Neutron stars are the remnants of ancient stars, between 10 to 29 times the size of our own Sun, that exploded in supernovae, where only the core remains. These stars aren’t capable of producing nuclear fusion reactions, so the absence of outward pressure causes the star to collapse in on itself, forming a small, super-dense orb. Neutron stars are so gravitationally heavy that they cause protons and electrons to combine into neutrons (hence their name).
Emily Petroff, an astronomer from the Netherlands Institute for Radio Astronomy who wasn’t involved with the new study, likes the new paper, telling Gizmodo that “the data and analysis are robust and the result has been confirmed with observations at multiple telescopes—that’s good enough for me.”

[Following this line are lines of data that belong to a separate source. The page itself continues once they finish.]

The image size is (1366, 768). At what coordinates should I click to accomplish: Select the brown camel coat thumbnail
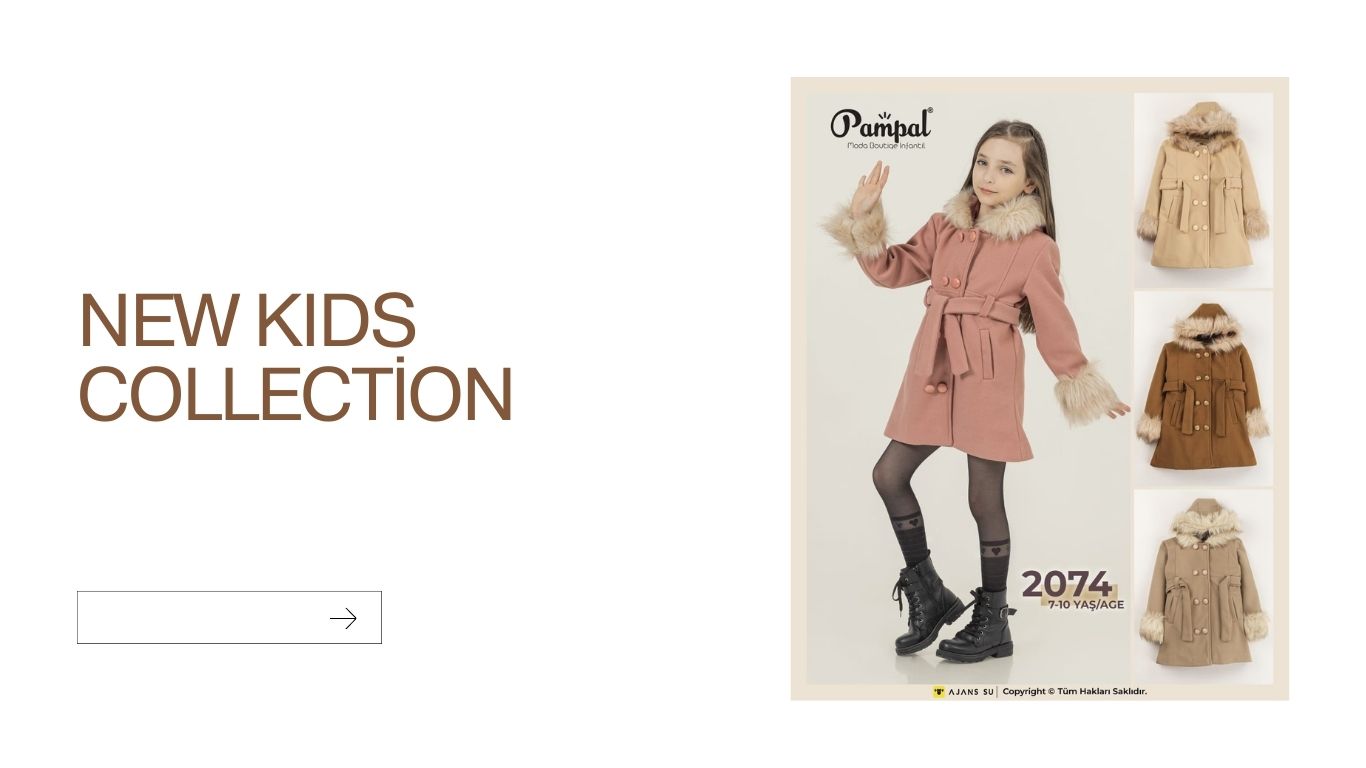tap(1203, 387)
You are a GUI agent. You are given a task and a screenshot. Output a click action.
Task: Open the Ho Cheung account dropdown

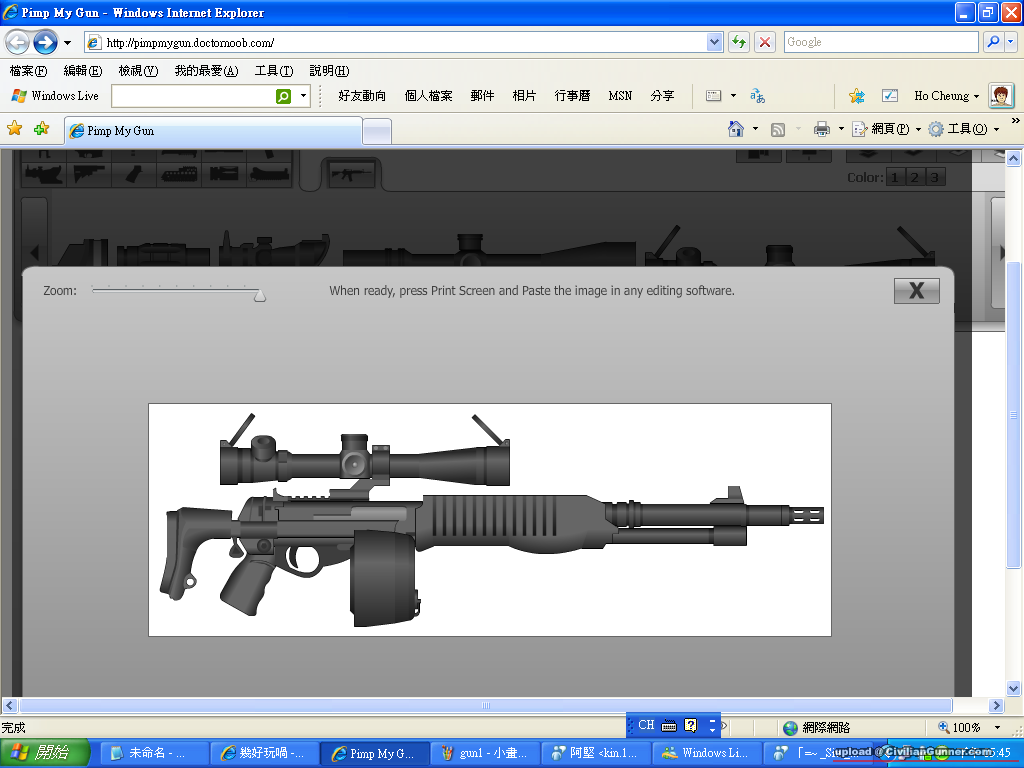(946, 96)
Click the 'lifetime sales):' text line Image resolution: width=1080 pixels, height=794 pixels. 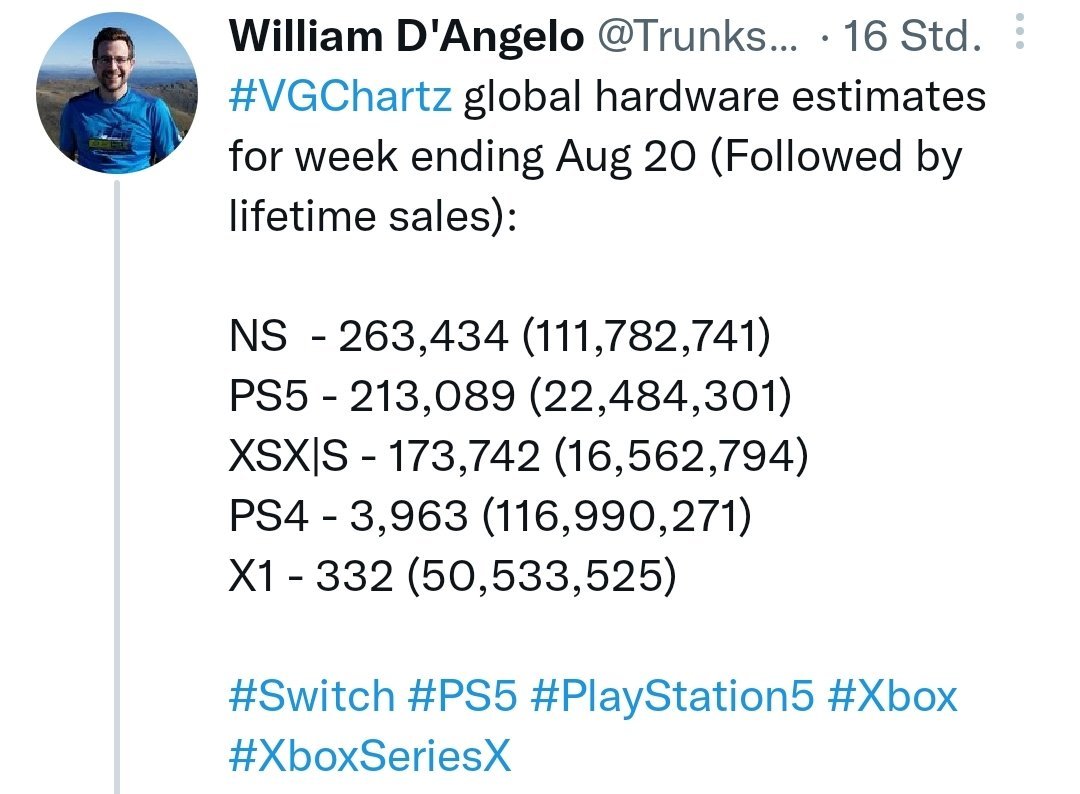pos(373,216)
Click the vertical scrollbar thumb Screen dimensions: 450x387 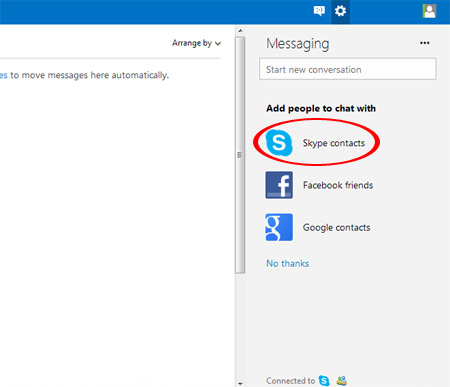coord(240,155)
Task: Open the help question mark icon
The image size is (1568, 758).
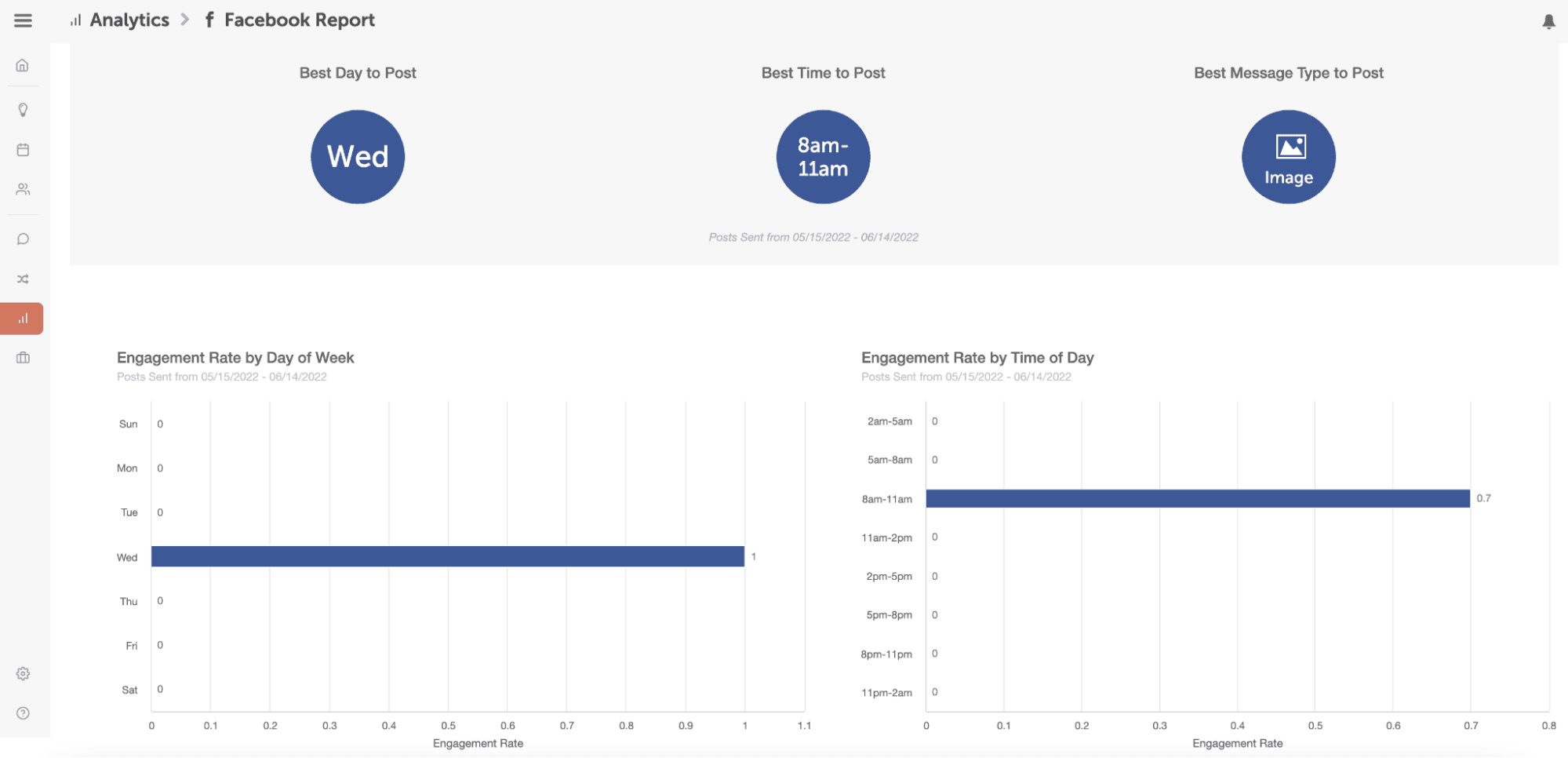Action: click(x=23, y=713)
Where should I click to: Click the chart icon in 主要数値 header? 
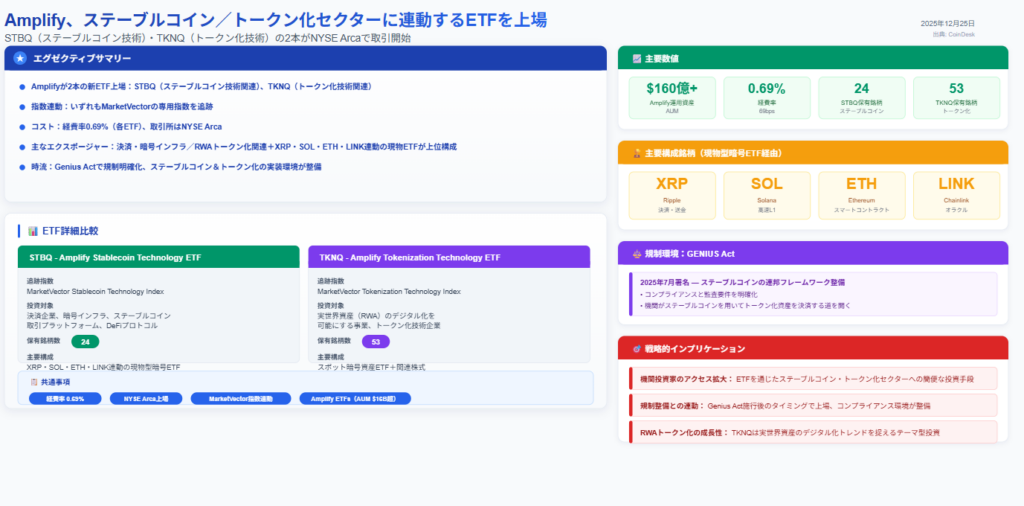click(x=636, y=59)
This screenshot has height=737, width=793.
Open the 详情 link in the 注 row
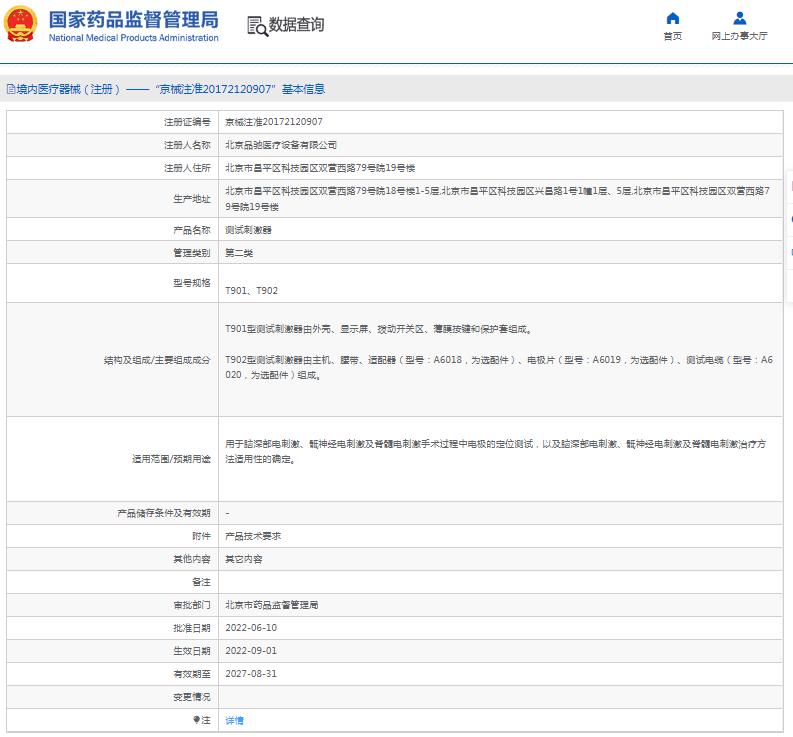pos(234,720)
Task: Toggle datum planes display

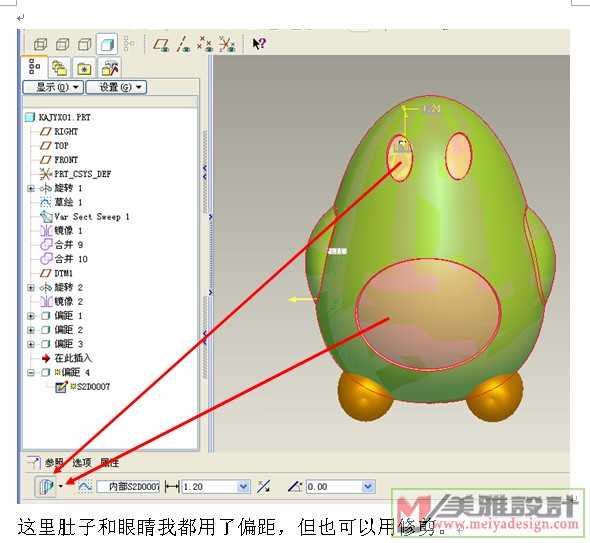Action: 161,44
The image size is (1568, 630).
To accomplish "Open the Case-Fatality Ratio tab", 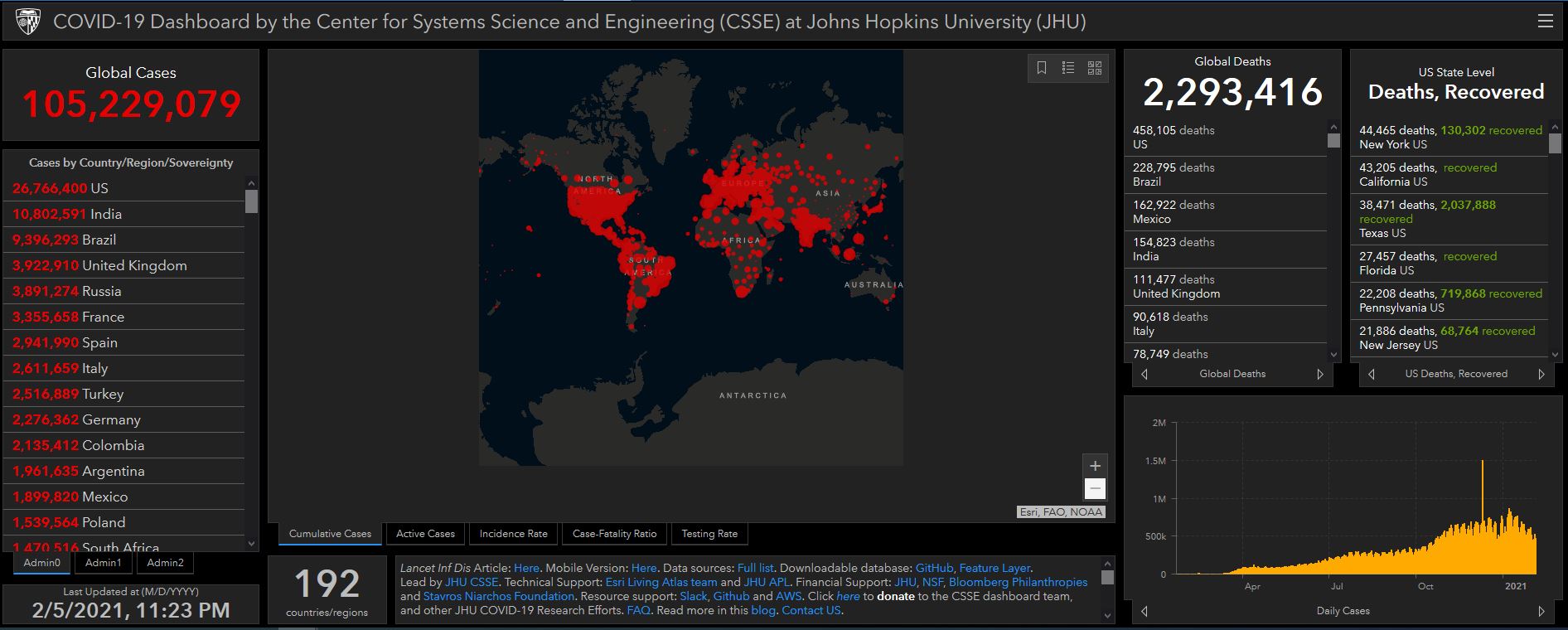I will (614, 534).
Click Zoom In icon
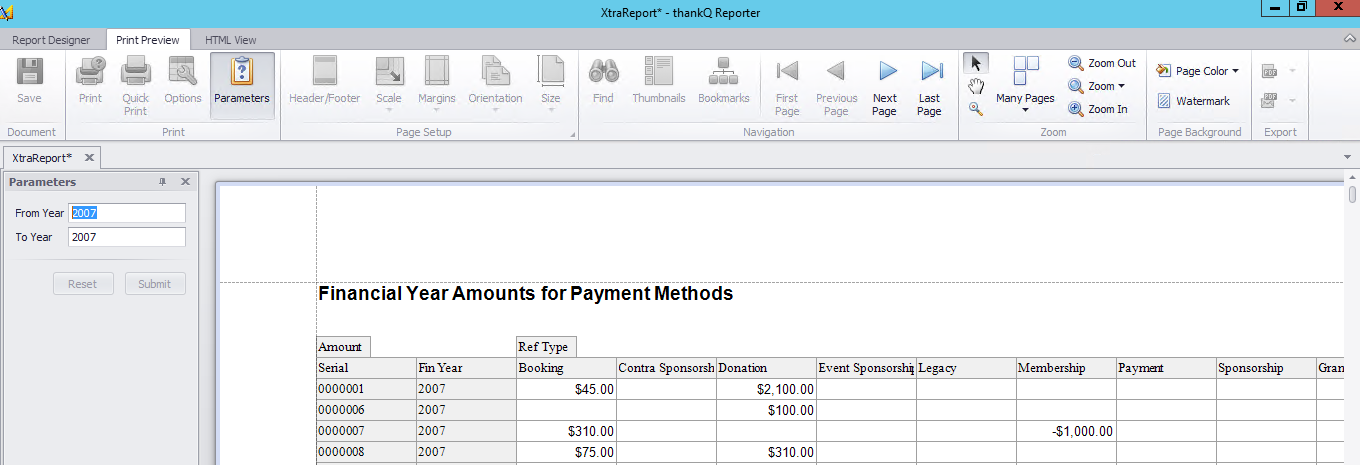Screen dimensions: 1360x465 click(1076, 109)
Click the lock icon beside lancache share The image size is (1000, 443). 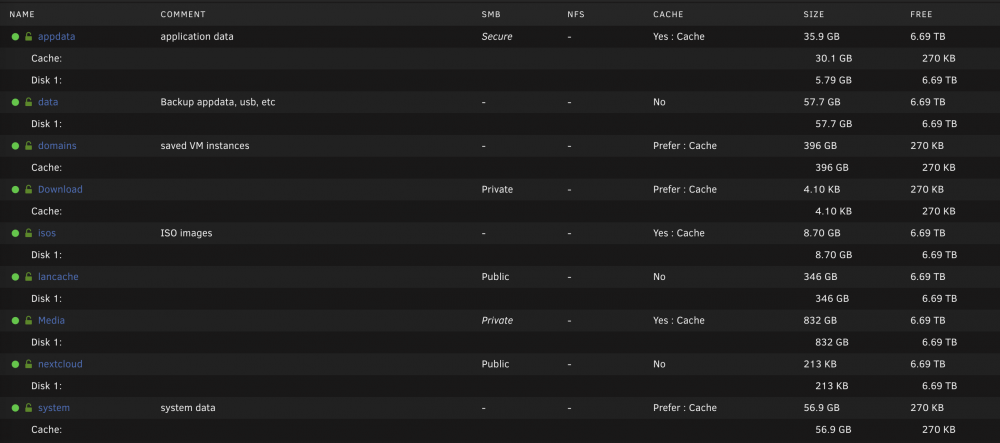[29, 277]
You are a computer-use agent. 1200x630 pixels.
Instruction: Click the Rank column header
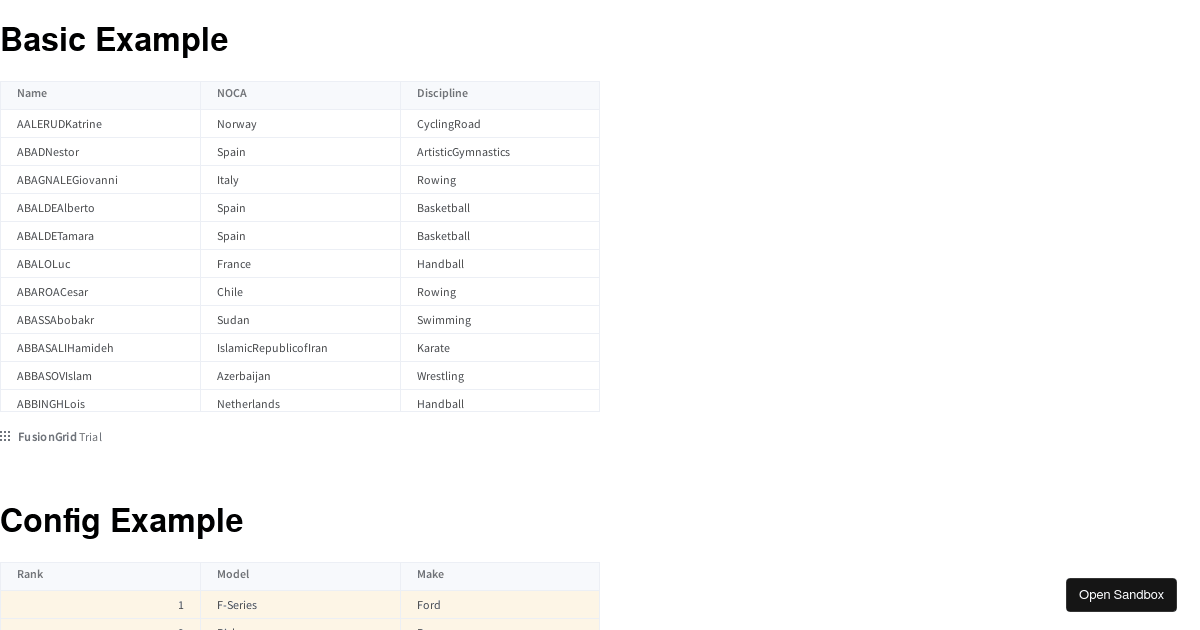30,575
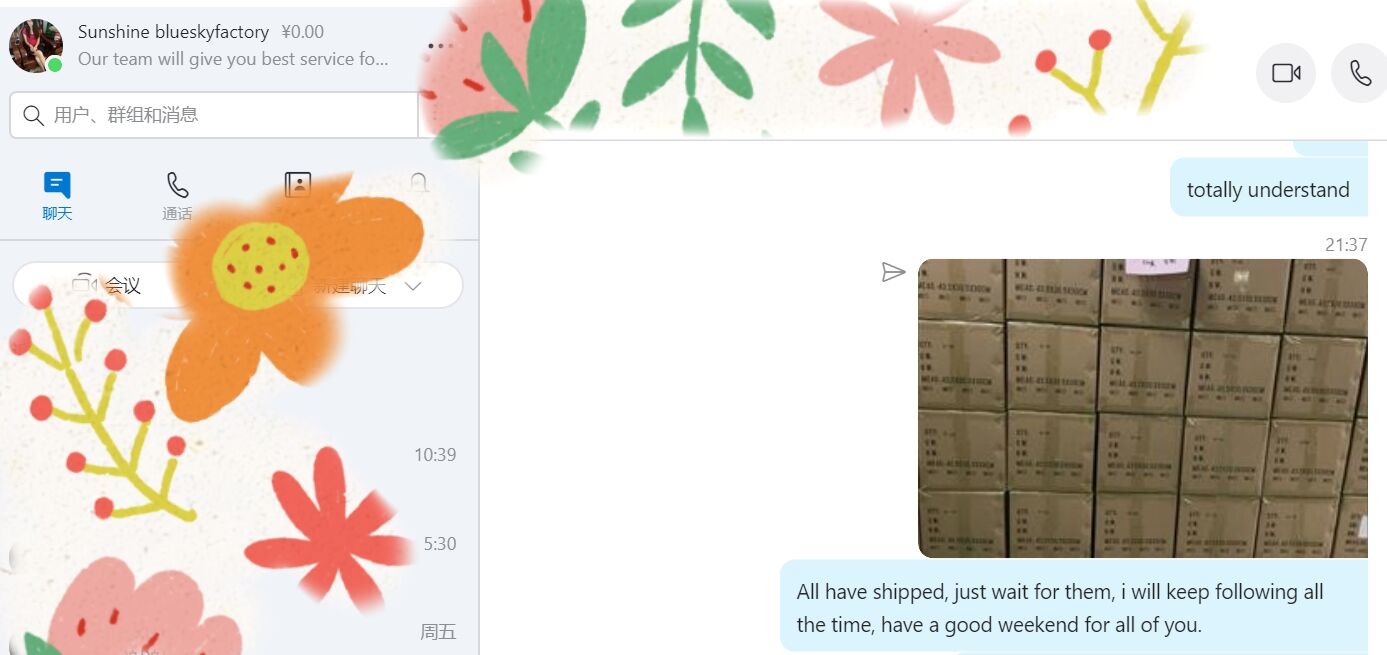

As for the possible source of the FRB, Petroff said it’s hard to say which scenario is responsible.
“I will say that putting the FRB source close to a black hole makes most sense based on what we already know in the Universe,” she said. “The black hole at the center of the Milky Way is the only place we’ve seen such strong fields, but just because we don’t have anything else similarly strong in our own galaxy (like a newborn magnetar in a dense nebula) doesn’t mean there can’t be other causes in other galaxies. Ultimately more observations are needed.”